Жизнеописания ученых этого периода поражают противоречивостью: кажется, что многие люди из относительно близких академических кругов, практически одной культурной среды жили в параллельных мирах. Я не имею в виду социальную изоляцию и нищету одних в сравнении с благополучием других. Более продуктивен анализ не столь броских, но при этом типических случаев, раскрывающих типы ментальностей той эпохи как важный фактор истории науки. Почему это особенно важно для наук когнитивного цикла? Быть может, в науках совершенно сложившихся, устоявшихся, и можно без больших потерь пренебречь историей становления основных идей и представлений. Напротив, для наук, находящихся в состоянии смены парадигмы, переживающих серьезные внутринаучные конфликты, как раз крайне важно понять генезис идей, методов и оценок. И тогда многое из того, что нам кажется алогичным или, наоборот, само собой разумеющимся, предстанет в ином свете.
В этом ракурсе мы и рассмотрим некоторые идейные и личностные коллизии, связанные с судьбами Л.С. Выготского и А.Р. Лурия, считавшего себя учеником Выготского.
Для советской психологии имя Выготского до сих пор остается знаковым, хотя Выготский умер в 1934 г. Однако между 1936 и 1956 годами о Выготском мало говорили; его, в отличие от многих, даже не пробовали "разоблачать". Его просто не издавали и как будто не вспоминали. Положение кардинально изменилось в период расцвета структурной лингвистики и семиотики в СССР, т.е. с начала 60-х годов. Именно тогда Выготский окончательно входит в ряд основных культуротворческих фигур.
Заметим, что в ближайшей временной перспективе в этот "знаковый набор" попадают совершенно разные персонажи: Пропп со структурно-функциональным анализом и "Морфологией сказки"; Тынянов и другие "старшие" формалисты с их девизом "Как это сделано?"; Бахтин с его диалогом и карнавализацией; мистик Флоренский - вначале преимущественно с "Иконостасом"; Эйзенштейн, в котором отныне следовало видеть не столько крупнейшего кинорежиссера, сколько оригинального теоретика-гуманитария, и Выготский с его вполне марксистски ориентированной исторической психологией.
Глядя на эту "карусель" из сегодняшнего дня, поколение начинающих гуманитариев не может понять, откуда взялось соположение исследователей со столь разными и часто противоположными позициями.
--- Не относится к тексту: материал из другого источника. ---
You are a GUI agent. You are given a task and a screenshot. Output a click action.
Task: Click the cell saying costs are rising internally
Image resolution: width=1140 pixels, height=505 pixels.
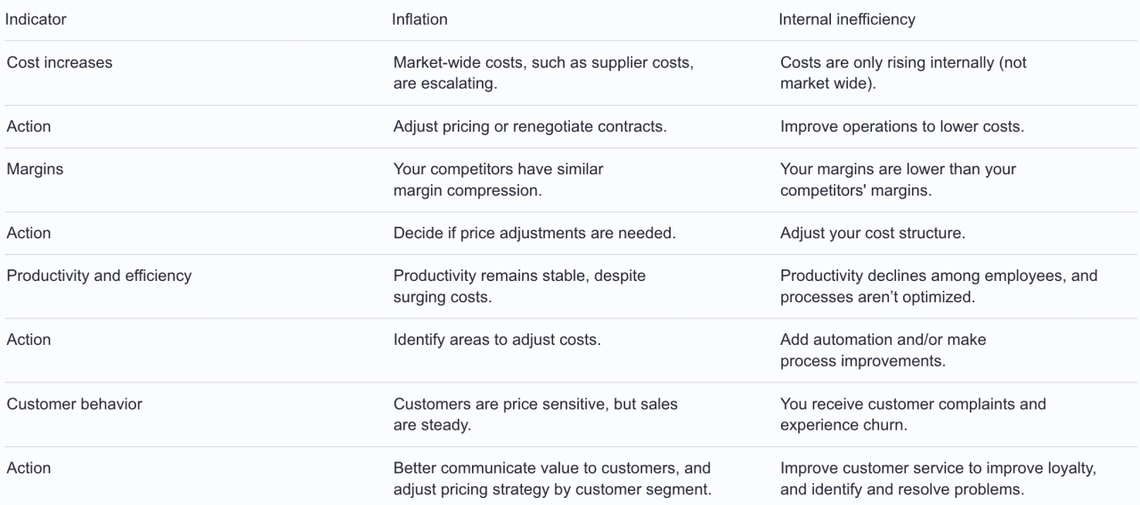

Приходится напоминать, что в начале 60-х это были прежде всего "возвращенные имена" и носители иной ментально-сти. Вдаваться в нюансы и конкретику тогда было как бы "не с руки". Но, действительно, в 60-70-е годы рецепция идейного богатства 20-30-х годов проходила столь поспешно, что многое усваивалось, если обыграть термины известной оппозиции Леви-Стросса, скорее "сырым", нежели "вареным". Когда же вышеупомянутые лица (как, впрочем, и многие другие) окончательно стали "культовыми фигурами", подлинная приобщенность к их теориям понемногу стала заменяться сначала избыточным цитированием их работ, а позднее и авторитарными, а то и чисто ритуальными ссылками.
Поэтому и стоит заново осмыслить некоторые подробности жизни и трудов Л.С. Выготского и А.Р. Лурия, тем более, что их биографии скорее мифологизированы, чем поняты.
Ученик и учитель
Александр Романович Лурия, бесед с которым автор этих строк удостоился в конце 60-х - начале 70-х годов, был ярким, жадным к жизни и любопытствующим человеком. Авторитарный стиль мышления был ему внутренне безусловно чужд, что, тем не менее, уживалось с вполне авторитарным стилем в общении с коллегами в комбинации со вспыльчивостью, отходчивостью и обаянием ума.